2.1.2. Les arrivaux balades de la piste

Les tours défilent donc à une vitesse inouïe (surtout dans Le Drame de la vie) mais notons que le cirque en question a souvent à voir avec la parole ; c’est ainsi que des jongleurs entrent en piste mais « [les] spermes qu’ils se lancent sont des paroles » (L.M., p. 482). Dans cet étrange cirque, l’on ne recense pas d’homme-canon, mais un certain Mac Norton nous sera présenté comme l’homme-aquarium (L. M., p. 465), être plus fragile capable (du moins : on peut le supposer) d’accueillir des poissons à l’intérieur de son corps. Dans La Chair de l’homme, c’est une « femme-serpent » que l’on croise (p. 204).

Ressemblant à Jésus, un étrange dompteur se fait fort de commander à un pain comme si c’était un animal de cirque (C.H., p. 156) ; ici, c’est à l’imagination du spectateur/lecteur que s’adresse Novarina : à partir de la vision proposée, à nous de créer, d’inventer une histoire – d’imaginer par exemple un dompteur blond et mal rasé faisant passer à travers un cerceau des pains mobiles et sautillants comme des otaries. Le Christ, que Novarina compare ailleurs au pélican (rapprochement en fait assez classique et analysée notamment par Borgès dans son Manuel de zoologie fantastique), pourrait même d’ailleurs être considéré comme un funambule entre Dieu et les hommes ; cela rappelle aussi l’idée, évoquée par Daniel Znyk dans une interview qu’il accorda à Mouvement d’un « sentiment de justesse » qui autorise une certaine possibilité de progression voire d’avancée sur le fil du rasoir pour les acteurs novariniens.179

Un autre tour (et un autre animal) sera évoqué par Olivier Dubouclez dans son livre: dans La Scène en effet, Dominique Pinon « saute par le cadre d’une fenêtre comme un lion à travers un cercle enflammé ». « Ces instantanés de chapiteau sont nombreux » constate le critique qui, juste après, évoque l’«étoilement des évènements et des attractions qui est propre au cirque » puis, il a ce développement : « L’acrobatie est une cristallisation du mouvement, action humaine abrégée, réalisation éphémère qui, une fois accomplie, disparaît immédiatement pour qu’une autre lui succède ».180

Dans Le Babil des classes dangereuses, le numéro de la résurrection d’ « autrui-le-mort » sera réalisé par Monsieur Hoquet et présenté par l’aboyeur Mugeon :

‘Monsieur Hoquet, toute la ménagerie attend (ces culs sont morts apparemment), […] Monsieur Hoquet, donnez-leur chaud ! D’ici Monsieur Hoquet va faire du corps sortir leur voix d’en bas d’la terre.  ’
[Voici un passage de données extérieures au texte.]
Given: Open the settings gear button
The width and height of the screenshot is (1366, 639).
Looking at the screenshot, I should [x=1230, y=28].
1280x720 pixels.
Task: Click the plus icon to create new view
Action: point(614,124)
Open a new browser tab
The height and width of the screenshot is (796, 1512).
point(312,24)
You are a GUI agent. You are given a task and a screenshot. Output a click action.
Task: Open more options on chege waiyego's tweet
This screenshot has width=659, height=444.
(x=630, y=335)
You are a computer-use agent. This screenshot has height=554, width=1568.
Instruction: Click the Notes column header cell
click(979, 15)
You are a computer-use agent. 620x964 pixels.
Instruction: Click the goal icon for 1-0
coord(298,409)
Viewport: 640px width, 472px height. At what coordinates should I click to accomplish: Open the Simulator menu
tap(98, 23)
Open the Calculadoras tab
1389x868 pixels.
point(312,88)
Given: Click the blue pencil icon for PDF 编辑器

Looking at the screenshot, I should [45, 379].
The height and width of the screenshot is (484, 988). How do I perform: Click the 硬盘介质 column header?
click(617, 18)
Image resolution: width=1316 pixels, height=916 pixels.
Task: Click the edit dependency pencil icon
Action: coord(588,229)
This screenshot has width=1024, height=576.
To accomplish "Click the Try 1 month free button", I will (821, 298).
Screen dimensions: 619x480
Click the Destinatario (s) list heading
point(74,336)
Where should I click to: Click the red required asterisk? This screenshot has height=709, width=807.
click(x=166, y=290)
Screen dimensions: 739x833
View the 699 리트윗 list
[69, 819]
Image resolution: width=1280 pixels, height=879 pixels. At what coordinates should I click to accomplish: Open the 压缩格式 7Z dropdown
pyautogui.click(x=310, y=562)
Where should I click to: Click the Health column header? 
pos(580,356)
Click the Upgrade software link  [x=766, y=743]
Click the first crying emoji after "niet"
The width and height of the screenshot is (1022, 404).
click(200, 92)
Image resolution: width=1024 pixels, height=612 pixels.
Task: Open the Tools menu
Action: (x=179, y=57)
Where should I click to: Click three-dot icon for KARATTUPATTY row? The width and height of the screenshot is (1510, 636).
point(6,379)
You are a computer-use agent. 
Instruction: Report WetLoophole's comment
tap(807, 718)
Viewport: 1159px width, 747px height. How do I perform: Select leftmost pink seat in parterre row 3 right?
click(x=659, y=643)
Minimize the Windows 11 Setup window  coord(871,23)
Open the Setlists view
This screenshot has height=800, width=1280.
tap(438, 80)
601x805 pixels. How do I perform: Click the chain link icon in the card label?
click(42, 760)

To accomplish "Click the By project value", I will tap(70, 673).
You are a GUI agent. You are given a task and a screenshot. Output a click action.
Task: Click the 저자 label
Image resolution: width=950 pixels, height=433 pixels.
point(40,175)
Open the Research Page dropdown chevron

Quant aux otaries, si le Protée de Claudel s’en fait des amies privilégiées – notamment celle qu’il nomme « Otary’s » (ce qui ressemble à l’Androlys  novarinien et peut évoquer le nom de quelque famille circassienne : frères funambules ou autres) – les otaries sont par excellence des animaux de cirque et on pourrait même en voir une (nous faisons allusion au coin droit du bas de ce tableau) jouant avec un ballon, dans une peinture de l’auteur que l’on peut retrouver dans le dossier central de Valère Novarina. Théâtres du verbe (op. cit., p. 192 et suite). Dans le petit livret fourni avec le D.V.D. de La Scène (à la p. 3), c’est plutôt un hibou que l’on voit, un hibou faisant du trampoline (à moins qu’il ne s’agisse d’un filet de sécurité), ceci sous les yeux de deux siamois longilignes qui sont sans doute des acrobates.

Notes
179.

Daniel Znyk, « Habiter la partition : rencontre avec les acteurs de L’Origine rouge », Mouvement, op. cit., p. 30.

180.

Olivier Dubouclez, Valère Novarina. La physique du drame, op. cit. , p. 25.